Protective Costs Orders | The Principles

SWIFT V CARPENTER [2020] EWCA CIV 165

The appellant was denied a Protective Costs Order (PCO) on grounds that despite the outcome being of “wider interest to future litigants in a similar position, insurers and the legal profession” the appellant herself had “an overwhelming private interest in the outcome of the appeal”.

The decision examines the ‘Corner House conditions’ and various other authority including Eweida v British Airways plc [2009] EWCA Civ 1025 and confirms the policy and practice of the courts that a PCO should not be made in private litigation.

“On that footing, the application for a PCO in the present case must be dismissed. The present proceedings are standard private litigation for damages for personal injury caused by the defendant’s negligence. Inevitably, in the context of such litigation, and contrary to the second Corner House condition, the appellant has an overwhelming private interest in the outcome of the appeal, notwithstanding that the outcome may be of wider interest to future litigants in a similar position, insurers and the legal profession.
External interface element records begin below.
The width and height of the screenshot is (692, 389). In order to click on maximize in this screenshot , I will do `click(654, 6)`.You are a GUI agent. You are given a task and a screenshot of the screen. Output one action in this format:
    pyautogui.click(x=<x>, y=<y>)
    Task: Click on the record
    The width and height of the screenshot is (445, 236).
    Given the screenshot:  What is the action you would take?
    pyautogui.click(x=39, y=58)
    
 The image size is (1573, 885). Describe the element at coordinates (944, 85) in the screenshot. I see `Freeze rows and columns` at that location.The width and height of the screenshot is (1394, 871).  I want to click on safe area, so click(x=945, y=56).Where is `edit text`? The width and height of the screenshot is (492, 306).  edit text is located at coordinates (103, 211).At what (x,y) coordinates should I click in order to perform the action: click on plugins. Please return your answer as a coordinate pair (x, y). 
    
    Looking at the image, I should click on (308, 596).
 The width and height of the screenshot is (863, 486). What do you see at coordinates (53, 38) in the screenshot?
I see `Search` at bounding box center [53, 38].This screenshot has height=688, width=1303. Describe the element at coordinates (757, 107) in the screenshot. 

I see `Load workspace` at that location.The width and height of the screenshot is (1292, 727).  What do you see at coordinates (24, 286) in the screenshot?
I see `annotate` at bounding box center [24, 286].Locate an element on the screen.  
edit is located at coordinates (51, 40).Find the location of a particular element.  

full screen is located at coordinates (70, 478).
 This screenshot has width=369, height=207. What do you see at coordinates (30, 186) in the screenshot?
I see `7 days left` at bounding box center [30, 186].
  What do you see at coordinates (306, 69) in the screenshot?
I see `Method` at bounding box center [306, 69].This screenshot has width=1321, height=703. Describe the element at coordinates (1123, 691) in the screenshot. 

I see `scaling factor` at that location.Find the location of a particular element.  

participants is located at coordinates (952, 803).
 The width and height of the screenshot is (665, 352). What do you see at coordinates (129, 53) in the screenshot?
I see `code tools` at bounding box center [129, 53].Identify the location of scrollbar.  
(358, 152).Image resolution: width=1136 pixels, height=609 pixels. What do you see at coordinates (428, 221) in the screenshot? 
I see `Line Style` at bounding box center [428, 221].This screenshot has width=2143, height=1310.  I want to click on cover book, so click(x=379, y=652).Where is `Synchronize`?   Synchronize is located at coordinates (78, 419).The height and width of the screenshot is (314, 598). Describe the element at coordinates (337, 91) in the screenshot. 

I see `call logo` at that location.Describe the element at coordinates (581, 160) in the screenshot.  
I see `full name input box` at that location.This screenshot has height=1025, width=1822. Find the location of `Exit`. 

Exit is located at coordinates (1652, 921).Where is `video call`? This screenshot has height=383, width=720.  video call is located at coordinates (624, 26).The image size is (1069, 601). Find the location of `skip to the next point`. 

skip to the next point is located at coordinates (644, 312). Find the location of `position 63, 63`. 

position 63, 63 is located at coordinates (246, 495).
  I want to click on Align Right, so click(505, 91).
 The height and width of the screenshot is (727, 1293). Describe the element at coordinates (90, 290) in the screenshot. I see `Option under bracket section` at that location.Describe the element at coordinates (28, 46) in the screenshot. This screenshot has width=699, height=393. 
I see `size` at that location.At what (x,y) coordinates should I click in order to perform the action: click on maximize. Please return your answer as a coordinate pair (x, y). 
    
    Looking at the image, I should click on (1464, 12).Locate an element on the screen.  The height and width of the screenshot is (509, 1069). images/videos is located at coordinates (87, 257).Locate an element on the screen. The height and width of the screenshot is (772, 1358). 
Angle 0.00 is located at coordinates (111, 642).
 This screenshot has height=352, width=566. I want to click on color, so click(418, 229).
Such wider interest is true of many, if not most, of the appeals in the Court of Appeal in private litigation.”

The decision also confirms the need for an application for a PCO to be made promptly.

“If a party wishes to have the protection of a PCO, the application must be made as soon as possible as its existence will be highly likely to have a material effect on decisions by the other party as to the incurring of costs and the making of offers of settlement.”